Almost everyone knows what an adult bald eagle looks like. We see its majestic image on our nation’s official seal, on one dollar bills and on postal trucks. That’s because on June 20, 1782, the bald eagle was adopted by the Continental Congress as the central figure for the Great Seal of the United States, representing “free spirit, high soaring and courage.” Its power and mystery were recognized well before then by early inhabitants of this continent, who drew its impressive likeness on silent canyon walls, carved its dignified figure into pottery and coveted its grand feathers for ceremonial purposes.
Although there are over 60 species of eagles worldwide, bald eagles are the only eagles found exclusively in North America, ranging from the Gulf of Mexico to near the Arctic.
They belong to a group of eagles known as “sea eagles, ” a fact directly reflected in the scientific name, Haliaeetus leucocephalus, the Greek wording for “sea eagle with white head.” Not exclusive to coastal areas, they usually occupy many areas associated with water such as lakes, rivers and reservoirs where they feed predominantly on fish, as well as ducks, coots, small mammals and carrion.

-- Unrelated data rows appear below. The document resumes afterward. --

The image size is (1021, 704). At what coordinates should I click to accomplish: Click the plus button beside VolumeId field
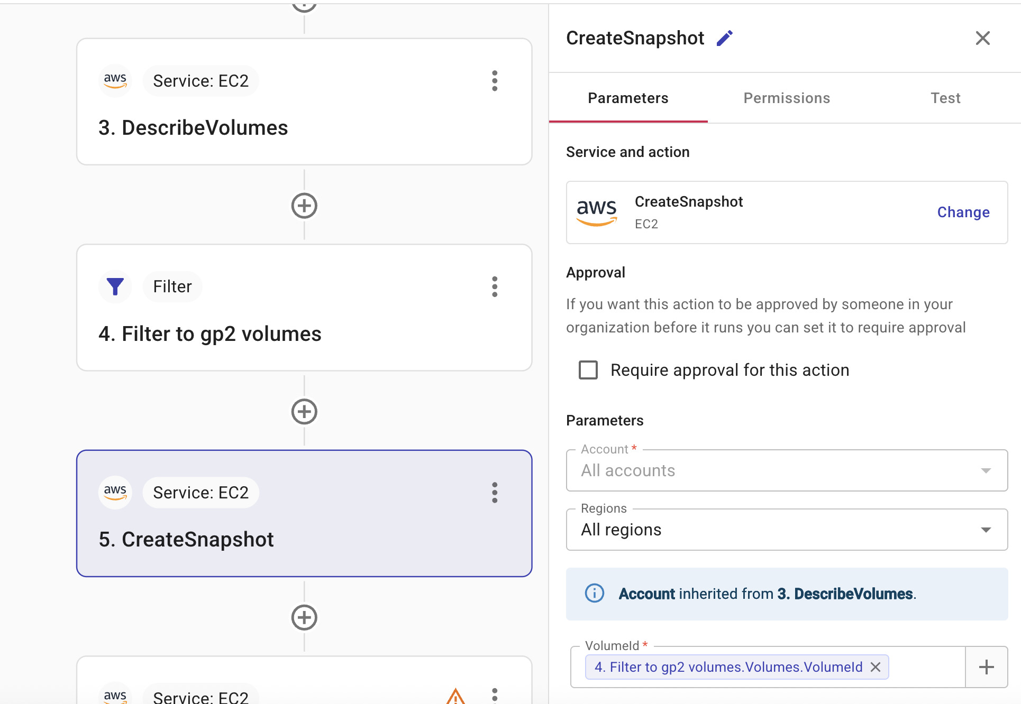pos(986,667)
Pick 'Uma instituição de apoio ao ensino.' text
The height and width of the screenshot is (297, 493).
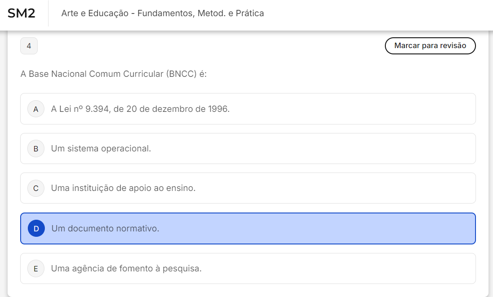(x=123, y=188)
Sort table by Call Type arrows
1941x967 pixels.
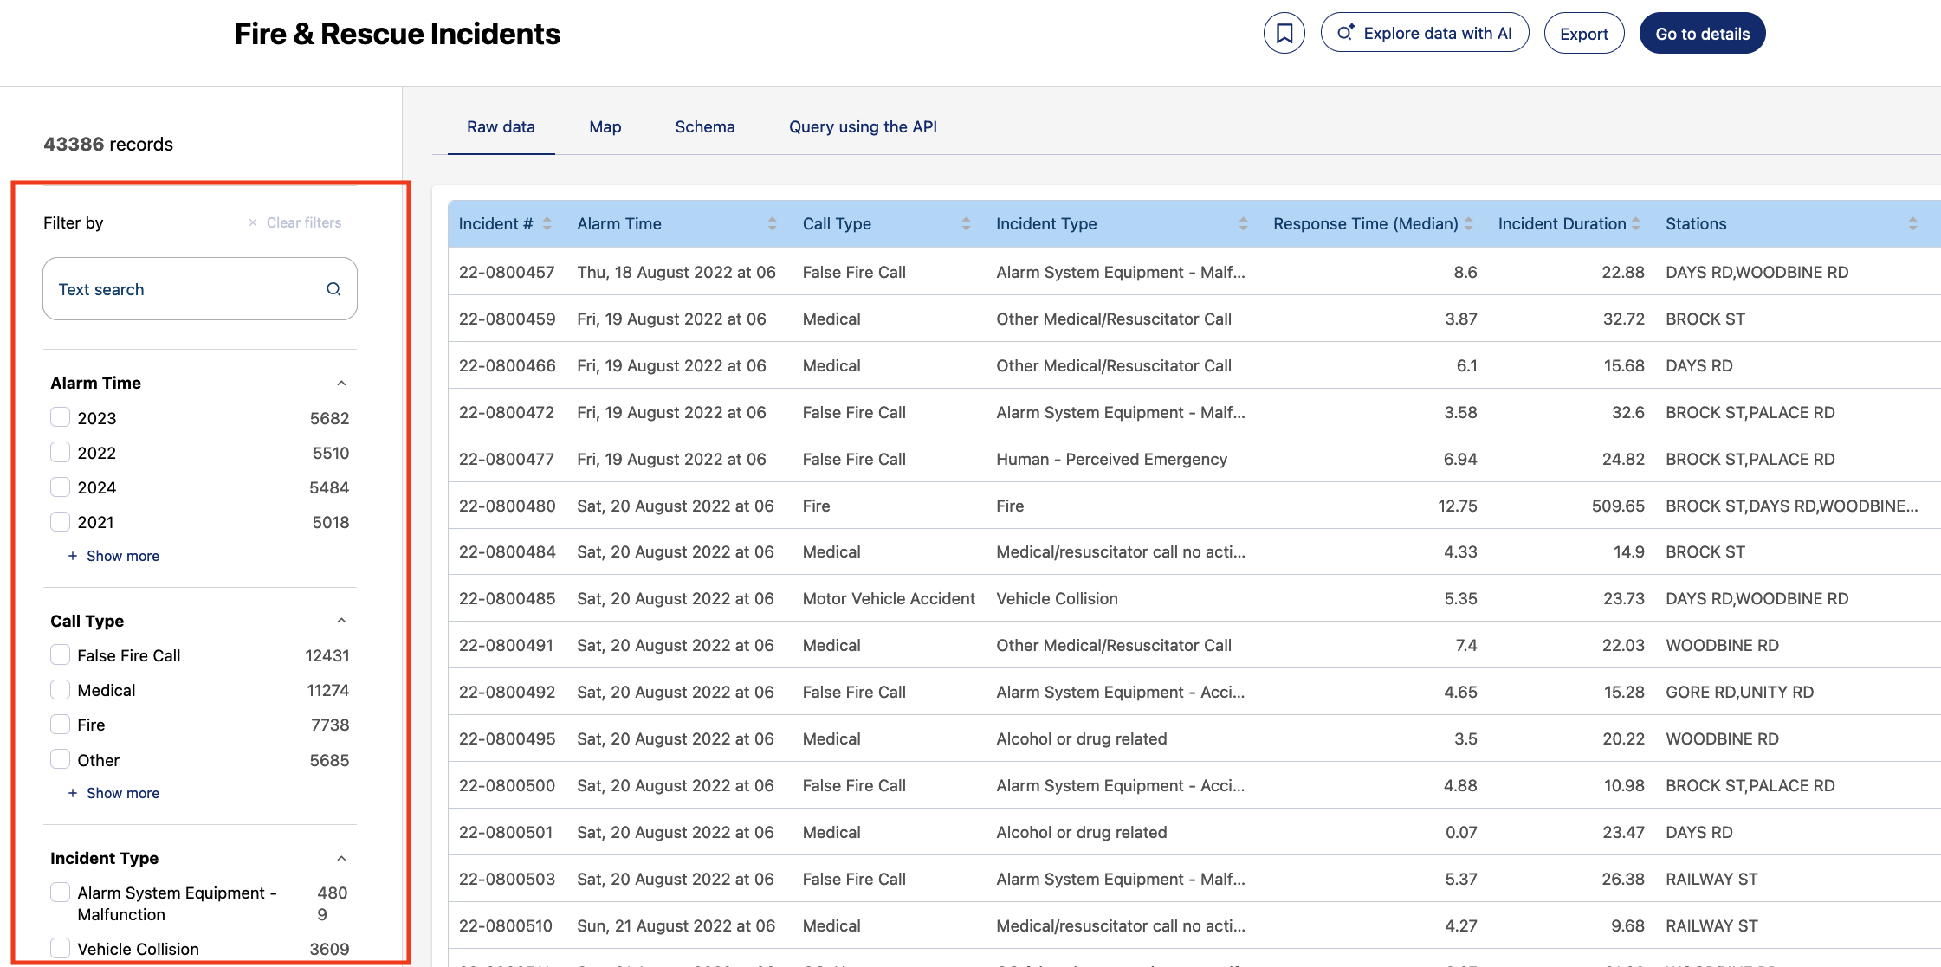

The bald eagle isn’t really bald as its common named suggests. The term “bald” comes from an old English word for white which was spelled “balde,” and refers to the pure white feathers covering its head. This gleaming white head and its white tail, in contrast with its very large, dark body make the bald eagle unmistakably recognized — at least as an adult. In their first four to five years of life, immature bald eagles have dark feathered heads and bodies, making them easily confused with golden eagles. They can be distinguished mainly by white mottling patterns on the undersides of their wing and tail feathers.
Utah hosts one of the largest state populations of wintering bald eagles with more than 1,200 counted statewide in recent years. This represents about 25 to 30 percent of the bald eagles wintering in the western half of the lower 48 states and indicates the significance of Utah’s winter habitat for bald eagles. Arriving in early November they often congregate in large numbers at feeding and roosting sites where they perch atop dead cottonwoods along rivers or coniferous trees at higher elevations. In the Red Cliffs Desert Reserve, they are most likely seen during winter (flying overhead). However, their hunting grounds are primarily at the local ponds and reservoirs.
Although abundant in Utah during the winter, bald eagles are rare as breeders. Only a few known nest sites exist within the state, with the closest being Kolob Reservoir (about an hour drive from St. George).